- TEXT SHOWN -
Like its sister denominations, the Capped Bust Half Dime was struck from hand-prepared dies on which stars, dates, and the denomination were individually positioned. Each die produces distinct micro-diagnostics, and across nine years roughly 90 obverse-reverse die marriages are catalogued. Two reference systems are in use.

Valentine (V) Numbers

The earliest standard reference was Daniel Valentine's 1931 monograph "The United States Half Dimes," which assigned "V" numbers to the die marriages of both the Capped Bust and early Seated series. For nearly seventy years, collectors attributed coins by Valentine number (for example, 1829 V-1).

Logan-McCloskey (LM) Numbers

The modern standard is the Logan-McCloskey numbering system from Russell Logan and John McCloskey's "Federal Half Dimes 1792-1837" (1998), published by the John Reich Collectors Society. LM numbers are the references you will see on PCGS and NGC variety-attributed slabs today — for example, 1829 LM-1, 1835 LM-8. Most catalogs cross-reference the older V numbers alongside LM numbers, so you may see attributions written as "1829 LM-1 (V-1)."

- WORK REQUEST 1 -
Change the half dime passage so that "monograph" reads "book", beginning at the words "The earliest standard" and stopping after "example, 1829 V-1).".
- WORK REQUEST 2 -
Please take the half dime passage further from where it stops.
These rows have nothing to do with the half dime passage.

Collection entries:
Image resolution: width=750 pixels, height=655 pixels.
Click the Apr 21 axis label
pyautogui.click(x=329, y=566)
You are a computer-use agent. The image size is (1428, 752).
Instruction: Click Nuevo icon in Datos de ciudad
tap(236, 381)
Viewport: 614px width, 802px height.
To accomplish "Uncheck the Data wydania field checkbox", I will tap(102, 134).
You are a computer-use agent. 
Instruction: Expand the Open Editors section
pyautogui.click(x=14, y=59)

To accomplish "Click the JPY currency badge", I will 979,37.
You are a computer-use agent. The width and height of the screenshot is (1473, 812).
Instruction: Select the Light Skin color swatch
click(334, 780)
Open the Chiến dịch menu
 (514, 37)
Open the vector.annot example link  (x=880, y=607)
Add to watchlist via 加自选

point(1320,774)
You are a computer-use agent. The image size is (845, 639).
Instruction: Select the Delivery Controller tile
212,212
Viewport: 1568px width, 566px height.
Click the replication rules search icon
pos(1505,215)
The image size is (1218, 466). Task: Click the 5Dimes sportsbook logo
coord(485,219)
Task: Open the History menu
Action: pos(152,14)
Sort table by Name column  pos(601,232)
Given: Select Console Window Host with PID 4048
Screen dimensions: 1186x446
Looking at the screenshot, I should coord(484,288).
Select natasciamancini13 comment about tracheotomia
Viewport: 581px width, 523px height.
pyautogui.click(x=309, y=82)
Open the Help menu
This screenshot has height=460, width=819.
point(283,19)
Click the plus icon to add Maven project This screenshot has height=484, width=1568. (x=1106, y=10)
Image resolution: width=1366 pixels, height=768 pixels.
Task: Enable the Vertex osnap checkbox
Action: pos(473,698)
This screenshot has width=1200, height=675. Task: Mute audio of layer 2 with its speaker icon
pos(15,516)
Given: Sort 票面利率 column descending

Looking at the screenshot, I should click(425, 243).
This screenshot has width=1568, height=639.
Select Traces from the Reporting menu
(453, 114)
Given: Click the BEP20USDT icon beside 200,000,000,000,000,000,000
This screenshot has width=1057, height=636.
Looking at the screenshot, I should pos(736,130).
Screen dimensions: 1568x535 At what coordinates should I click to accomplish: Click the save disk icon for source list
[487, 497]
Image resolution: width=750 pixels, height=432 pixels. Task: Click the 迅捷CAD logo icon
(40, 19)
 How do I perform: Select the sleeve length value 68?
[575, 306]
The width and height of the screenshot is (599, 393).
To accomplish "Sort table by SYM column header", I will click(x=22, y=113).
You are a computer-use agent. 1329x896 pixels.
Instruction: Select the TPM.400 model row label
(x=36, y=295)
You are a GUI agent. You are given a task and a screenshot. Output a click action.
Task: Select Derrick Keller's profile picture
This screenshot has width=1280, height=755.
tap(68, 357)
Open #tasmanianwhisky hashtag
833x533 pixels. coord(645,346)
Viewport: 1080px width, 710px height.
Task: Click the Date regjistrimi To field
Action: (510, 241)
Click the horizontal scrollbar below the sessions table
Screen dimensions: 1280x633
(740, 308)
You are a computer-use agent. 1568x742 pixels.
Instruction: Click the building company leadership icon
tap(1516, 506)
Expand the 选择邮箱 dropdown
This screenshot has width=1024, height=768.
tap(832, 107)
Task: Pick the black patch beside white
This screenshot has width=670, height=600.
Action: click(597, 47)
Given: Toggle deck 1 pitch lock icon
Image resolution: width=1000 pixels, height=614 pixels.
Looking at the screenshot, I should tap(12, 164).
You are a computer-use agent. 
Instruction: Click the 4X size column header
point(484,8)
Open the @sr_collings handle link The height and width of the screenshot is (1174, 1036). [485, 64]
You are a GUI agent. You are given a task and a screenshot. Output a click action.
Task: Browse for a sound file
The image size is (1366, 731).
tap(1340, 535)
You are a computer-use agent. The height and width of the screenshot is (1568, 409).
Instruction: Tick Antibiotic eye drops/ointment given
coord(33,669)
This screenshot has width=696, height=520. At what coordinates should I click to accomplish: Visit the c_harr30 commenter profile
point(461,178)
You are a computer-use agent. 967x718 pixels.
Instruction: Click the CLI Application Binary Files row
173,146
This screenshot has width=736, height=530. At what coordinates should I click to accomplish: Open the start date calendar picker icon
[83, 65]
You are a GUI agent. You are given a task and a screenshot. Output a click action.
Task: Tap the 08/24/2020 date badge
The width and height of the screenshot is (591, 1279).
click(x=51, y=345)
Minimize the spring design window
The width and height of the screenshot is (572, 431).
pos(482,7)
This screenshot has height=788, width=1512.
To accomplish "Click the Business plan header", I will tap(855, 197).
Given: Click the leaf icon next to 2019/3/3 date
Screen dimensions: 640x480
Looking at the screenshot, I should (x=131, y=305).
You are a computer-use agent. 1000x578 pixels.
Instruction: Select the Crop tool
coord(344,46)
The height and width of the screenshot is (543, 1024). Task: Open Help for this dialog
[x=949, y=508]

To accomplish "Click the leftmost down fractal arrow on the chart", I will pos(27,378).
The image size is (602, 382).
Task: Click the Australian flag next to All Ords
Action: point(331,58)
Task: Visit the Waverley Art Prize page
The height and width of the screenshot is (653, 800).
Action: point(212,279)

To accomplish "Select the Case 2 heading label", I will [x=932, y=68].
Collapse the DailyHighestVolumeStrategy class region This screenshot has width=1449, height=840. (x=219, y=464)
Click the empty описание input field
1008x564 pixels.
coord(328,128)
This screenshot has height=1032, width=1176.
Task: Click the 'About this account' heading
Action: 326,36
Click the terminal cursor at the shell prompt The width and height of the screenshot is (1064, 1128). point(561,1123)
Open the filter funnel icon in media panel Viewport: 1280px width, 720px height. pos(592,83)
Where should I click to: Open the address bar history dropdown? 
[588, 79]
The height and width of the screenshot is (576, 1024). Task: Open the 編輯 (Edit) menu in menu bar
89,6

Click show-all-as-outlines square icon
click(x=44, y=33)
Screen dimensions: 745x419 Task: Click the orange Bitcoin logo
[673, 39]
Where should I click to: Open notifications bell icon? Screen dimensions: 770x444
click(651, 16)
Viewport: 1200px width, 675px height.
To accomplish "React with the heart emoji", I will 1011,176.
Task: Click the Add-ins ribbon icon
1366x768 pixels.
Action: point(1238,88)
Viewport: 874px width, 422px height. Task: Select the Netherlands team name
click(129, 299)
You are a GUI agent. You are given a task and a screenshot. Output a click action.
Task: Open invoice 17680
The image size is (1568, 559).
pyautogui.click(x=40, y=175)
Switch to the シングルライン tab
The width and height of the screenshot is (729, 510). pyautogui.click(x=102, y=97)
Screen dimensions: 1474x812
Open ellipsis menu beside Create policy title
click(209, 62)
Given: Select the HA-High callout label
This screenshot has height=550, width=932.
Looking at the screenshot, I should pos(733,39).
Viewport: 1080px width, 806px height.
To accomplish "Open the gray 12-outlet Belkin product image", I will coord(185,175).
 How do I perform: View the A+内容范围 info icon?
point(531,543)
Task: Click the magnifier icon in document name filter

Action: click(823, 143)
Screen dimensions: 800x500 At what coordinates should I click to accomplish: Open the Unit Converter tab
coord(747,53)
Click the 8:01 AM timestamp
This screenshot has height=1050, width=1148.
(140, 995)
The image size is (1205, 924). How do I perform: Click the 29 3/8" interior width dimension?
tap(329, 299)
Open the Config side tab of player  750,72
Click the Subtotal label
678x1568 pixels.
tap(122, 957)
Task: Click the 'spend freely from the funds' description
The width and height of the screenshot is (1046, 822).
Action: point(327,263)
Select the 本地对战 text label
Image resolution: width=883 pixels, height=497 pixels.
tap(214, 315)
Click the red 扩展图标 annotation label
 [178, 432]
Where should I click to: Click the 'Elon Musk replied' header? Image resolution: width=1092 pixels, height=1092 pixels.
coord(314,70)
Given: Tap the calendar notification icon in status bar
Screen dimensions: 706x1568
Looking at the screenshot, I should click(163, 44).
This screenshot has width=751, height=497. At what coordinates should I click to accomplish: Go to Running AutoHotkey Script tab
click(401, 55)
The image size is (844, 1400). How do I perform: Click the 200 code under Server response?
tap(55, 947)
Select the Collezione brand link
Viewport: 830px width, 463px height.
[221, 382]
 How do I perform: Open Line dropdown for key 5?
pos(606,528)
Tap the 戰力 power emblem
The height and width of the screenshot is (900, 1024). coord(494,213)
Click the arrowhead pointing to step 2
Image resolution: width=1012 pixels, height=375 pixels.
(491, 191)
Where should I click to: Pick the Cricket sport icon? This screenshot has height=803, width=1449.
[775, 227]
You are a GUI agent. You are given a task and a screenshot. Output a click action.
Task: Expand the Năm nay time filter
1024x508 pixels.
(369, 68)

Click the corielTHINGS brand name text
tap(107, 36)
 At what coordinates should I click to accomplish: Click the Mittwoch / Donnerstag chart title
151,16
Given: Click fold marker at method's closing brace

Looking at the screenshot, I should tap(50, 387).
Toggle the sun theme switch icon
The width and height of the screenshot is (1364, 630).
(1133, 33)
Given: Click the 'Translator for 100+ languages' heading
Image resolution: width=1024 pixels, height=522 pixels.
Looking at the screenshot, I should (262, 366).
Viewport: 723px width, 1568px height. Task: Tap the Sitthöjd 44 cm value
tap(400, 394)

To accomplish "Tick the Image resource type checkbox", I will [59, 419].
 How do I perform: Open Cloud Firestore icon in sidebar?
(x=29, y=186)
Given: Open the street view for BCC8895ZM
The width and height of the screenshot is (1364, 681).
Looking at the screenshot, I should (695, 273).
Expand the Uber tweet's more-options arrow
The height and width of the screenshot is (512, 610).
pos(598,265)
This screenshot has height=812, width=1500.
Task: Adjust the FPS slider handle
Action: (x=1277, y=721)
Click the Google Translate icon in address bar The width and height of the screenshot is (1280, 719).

- EXERCISE ANSWER 1 -
The earliest standard reference was Daniel Valentine's 1931 book "The United States Half Dimes," which assigned "V" numbers to the die marriages of both the Capped Bust and early Seated series. For nearly seventy years, collectors attributed coins by Valentine number (for example, 1829 V-1).

- EXERCISE ANSWER 2 -
How the Numbers Work and Why They Matter

Each unique obverse-reverse die pairing receives an LM number per date, assigned in approximate order of rarity. Attribution requires matching obverse diagnostics (star position, date placement, die cracks) with reverse diagnostics (the size and position of "5 C.", berry count on the olive branch, denticle alignment). A scarce die marriage of an otherwise common date can be worth several times a common variety of the same year, so serious collectors always attribute before pricing. The same kind of variety depth drives value in the parallel Capped Bust Dime (JR numbers) and Capped Bust Quarter (Browning numbers) series.

Notable LM Varieties

  • 1829 LM-1 through LM-13: The first year offers a dozen-plus die marriages, popular with first-year specialists.
  • 1835 Large Date / Small Date and Large 5C / Small 5C: Four combinations of date and denomination size, each a distinct sub-variety.
  • 1836 Large 5C / Small 5C: Two reverse denomination sizes.
  • 1836 3 over inverted 3: A dramatic repunched-date variety where an inverted 3 was first entered, then corrected.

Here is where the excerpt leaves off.